Trees of degree 2 are called binary trees, and trees of degree 3 are sometimes called ternary trees. A leaf is a node with degree 0 (like nodes C, D, and E). All other nodes are called internal nodes.
A node’s height or depth in the tree is 1 plus the number of its ancestors. The height of the tree is the largest of the nodes’ heights. The tree in Figure 1 has degree 2 (nodes A and B each have two children) and height 3 (nodes D and E have height 3).
As you can see, tree terminology is a mishmash of words stolen from genealogy (parent, child, ancestor) and botany (branch, node, leaf).
Building TreesIn Visual J++, you can build a tree using a node class. This class should define public variables to represent the node’s value and links to its children. The following code shows how a program might define a BinaryNode class. It defines a string data value and two references to child nodes:
// A binary node class.
private class BinaryNode
{
public String NodeValue;
public BinaryNode LeftChild;
public BinaryNode RightChild;
}Using the BinaryNode class, a program can build a small tree. Figure 2 shows code that builds a tree similar to the one shown in Figure 1.
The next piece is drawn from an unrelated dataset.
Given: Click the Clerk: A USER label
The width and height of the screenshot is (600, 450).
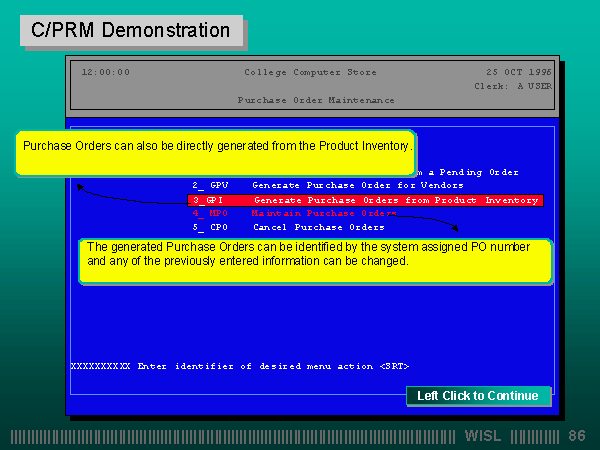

// Make a tree like the one in
Figure 1.
private BinaryNode MakeTree()
{
BinaryNode root, child;
// Create the root node A.
root = new BinaryNode();
root.NodeValue = "A";
// Create node B.
child = new BinaryNode();
child.NodeValue = "B";
root.LeftChild = child;
// Create node C.
child = new BinaryNode();
child.NodeValue = "C";
root.RightChild = child;
// Create node D.
child = new BinaryNode();
child.NodeValue = "D";
root.LeftChild.LeftChild = child;
// Create node E.
child = new BinaryNode();
child.NodeValue = "E";
root.LeftChild.RightChild = child;
return root;
}
Figure 2: Code that builds the binary tree shown in Figure 1.
To build a tree of higher degree, you can add more child references to the node class. For example, you might define a node for a ternary tree like this:
// A ternary node class.
private class TernaryNode
{
public String NodeValue;
public BinaryNode LeftChild;
public BinaryNode MiddleChild;
public BinaryNode RightChild;
}For trees of higher degree, using separate child variables is cumbersome. You can build a more flexible node class using an array to store each node’s children:
// A node of arbitrary degree.
private class TernaryNode
{
public String NodeValue;
public TernaryNode Children[];
}There are many kinds of trees with different degrees and management policies. One particularly useful variety is the sorted binary tree. In this kind of tree, items are arranged so each node’s value is greater than its left child’s, and smaller than its right child’s. Figure 3 shows a small sorted tree.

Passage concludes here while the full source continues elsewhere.